Fernando Sanz
@fer_tito_14
En el Allegiant Stadium de Las Vegas, el boxeador francés de origen camerunés Christian Mbilli (29-0-1, 24 KO) y el guatemalteco Lester Martínez (19-0-1, 16 KO) ofrecieron un emocionante combate que culminó en un empate por decisión dividida, lo que dejó en poder del francés el título interino del peso supermedio (76,2 kg) del WBC. La contienda resultó tan intensa como se anticipaba. Ambos pugilistas, invictos hasta ese momento, se presentaban con la posibilidad de convertirse en retadores directos al campeón indiscutido de la división. El duelo entre Terence Crawford y Saúl “Canelo” Álvarez, tenía aún más morbo si cabe por ello en la misma noche. La afición demostró su entusiasmo y el ambiente estuvo a la altura de un evento memorable.
Los jueces emitieron veredictos divergentes sobre el combate: 97-93 a favor de Martínez, 96-94 para Mbilli, y 95-95. En consecuencia, ambos boxeadores conservan su récord invicto, aunque ahora con la primera mella en su trayectoria, lo que sugiere la posibilidad de una revancha inmediata.

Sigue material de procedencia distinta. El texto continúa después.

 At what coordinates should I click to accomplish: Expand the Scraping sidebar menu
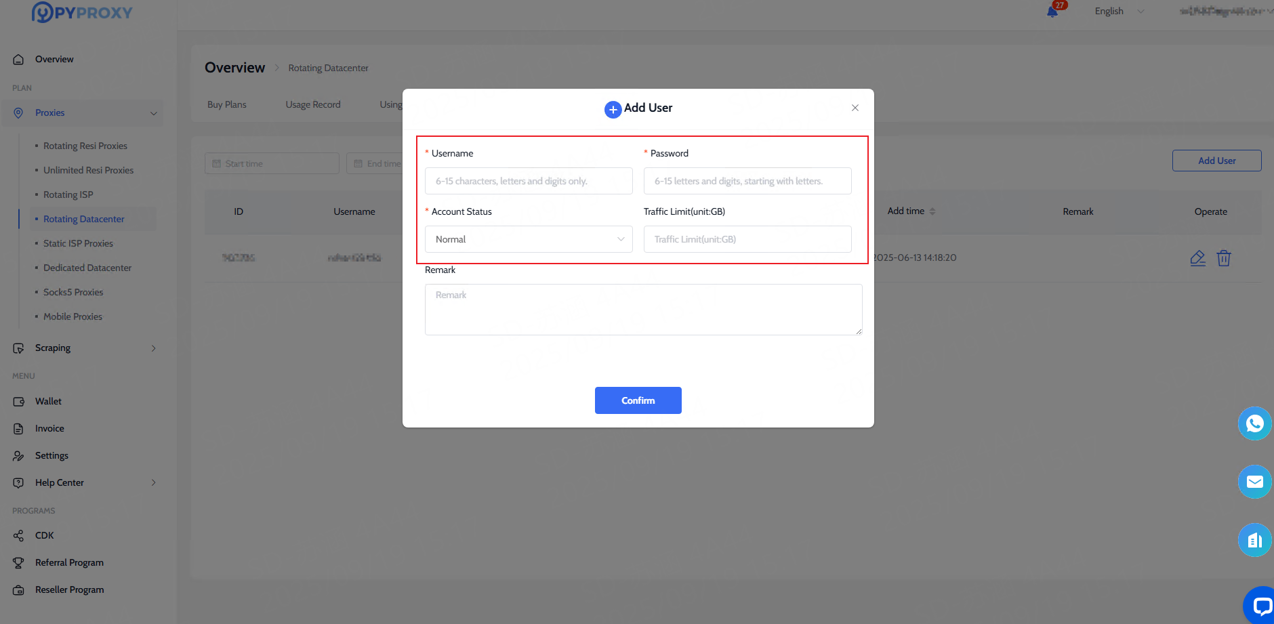tap(153, 348)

Mbilli exhibió su fuerza en diversas fases, especialmente con su jab y combinaciones dirigidas a la cabeza, mientras que Martínez respondió con uppercuts que frenaron los intentos del francés de establecer un intercambio constante. El púgil guatemalteco, que implementó una estrategia para desgastar a su oponente en la segunda mitad del combate, demostró coraje y precisión en los momentos cruciales.
El público, entusiasmado por la presentación de Michael Buffer, brindó múltiples ovaciones durante los asaltos más intensos. El resultado, a pesar de la decepción para aquellos que anticipaban un ganador definido, consolida la reputación de ambos como serios aspirantes al título mundial del supermedio y todo apunta a que habrá revancha teniendo en cuenta lo ocurrido horas después entre Canelo y Crawford.
Pelea de la noche
Los números finales revelaron la intensidad del combate: Lester Martínez conectó 412 de 980 golpes lanzados, mientras que Christian Mbilli acertó 273 de 787. Un volumen de intercambios descomunal que hizo convertirse en la pelea de la noche.